= PROBLEM A =
Rewrite the Ceph stability text so that it begins at the words "- compaction is" and stops after "the osds up.". Replace "nvme" with "NVMe" throughout that span.

= TEXT EXCERPT =
══════════════════════════════

Stability issue that I mean:

- Pg increase still in progress, hasn’t been finished from 32-128 on the 
erasure coded data pool. 103 currently and the degraded objects are always 
stuck almost when finished, but at the end osd dies and start again the 
recovery process.

- compaction is happening all the time, so all the nvme drives are generating 
iowait continuously because it is 100% utilized (iowait is around 1-3). If I 
try to compact with ceph tell osd.x compact that is impossible, it will never 
finish, only with ctrl+c.

- At the beginning when we didn't have so much spilledover disks, I didn't mind 
it actually I was happy of the spillover because the underlaying ssd can take 
some load from the nvme, but after the osds started to reboot and I'd say 
started to collapse 1 by 1. When I monitor which osds are collapsing, it was 
always the one which was spillovered. This op thread and suicide timeout can 
keep a bit longer the osds up.

- Now ALL rgw started to die once 1 specific osd goes down, and this make total 
outage. In the logs there isn't anything about this, neither message, nor rgw 
log just like timeout the connections. This is unacceptable from the user's 
perspective that thay need to wait 1.5 hour until my manual compaction finished 
and I can start the osd.



Current cluster state ceph -s:

health: HEALTH_ERR

            12 OSD(s) experiencing BlueFS spillover

            4/1055038256 objects unfound (0.000%)

══════════════════════════════

= INFORMATION SHOWN =
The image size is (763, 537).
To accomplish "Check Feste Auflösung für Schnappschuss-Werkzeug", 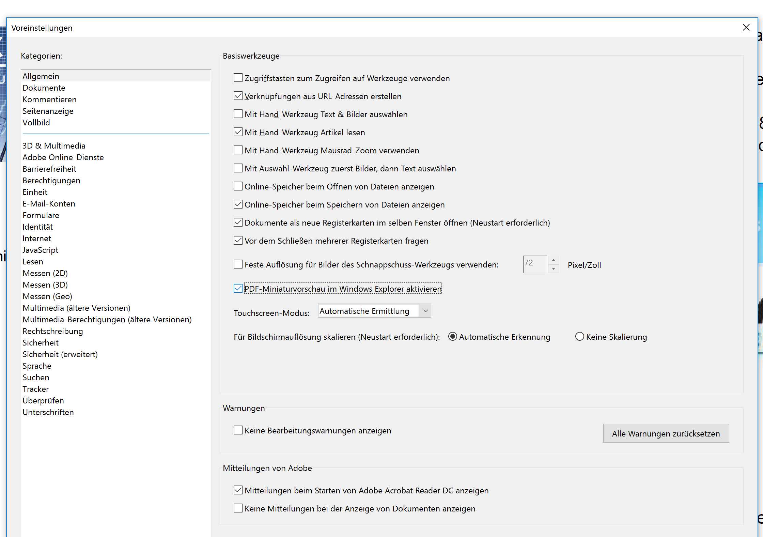I will (238, 264).

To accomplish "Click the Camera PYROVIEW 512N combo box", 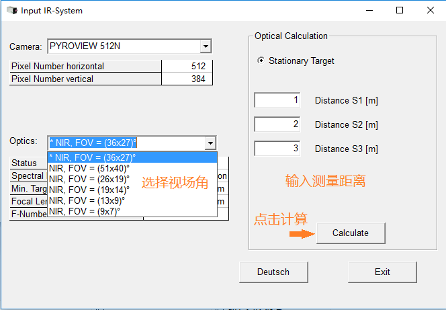I will pos(123,46).
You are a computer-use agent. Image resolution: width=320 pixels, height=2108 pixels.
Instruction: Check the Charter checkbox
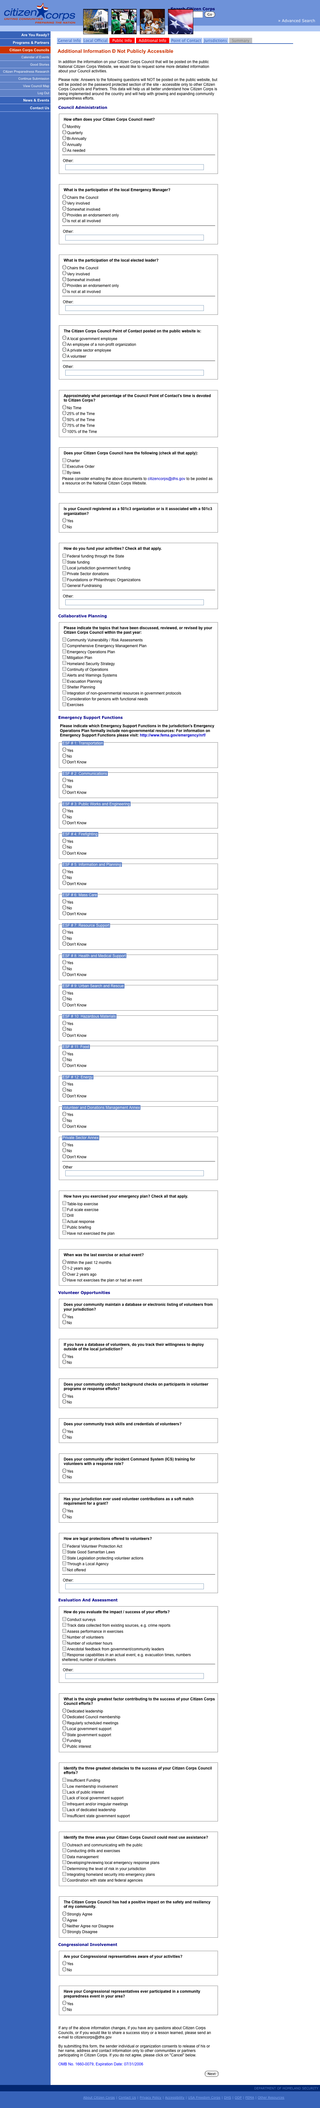coord(65,460)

══════════════════════════════

= PROBLEM B =
Reproduce the listing from the line containing "You are a computer-use" through the end of the listing, with the requests included and the pictures omitted. Multiply every coordinate in the answers by 0.2, rounding to whole numbers with halves rounded up.

= SOLUTION A =
- compaction is happening all the time, so all the NVMe drives are generating 
iowait continuously because it is 100% utilized (iowait is around 1-3). If I 
try to compact with ceph tell osd.x compact that is impossible, it will never 
finish, only with ctrl+c.

- At the beginning when we didn't have so much spilledover disks, I didn't mind 
it actually I was happy of the spillover because the underlaying ssd can take 
some load from the NVMe, but after the osds started to reboot and I'd say 
started to collapse 1 by 1. When I monitor which osds are collapsing, it was 
always the one which was spillovered. This op thread and suicide timeout can 
keep a bit longer the osds up.

= SOLUTION B =
You are a computer-use agent. Image resolution: width=320 pixels, height=2108 pixels.
Instruction: Check the Charter checkbox
coord(13,92)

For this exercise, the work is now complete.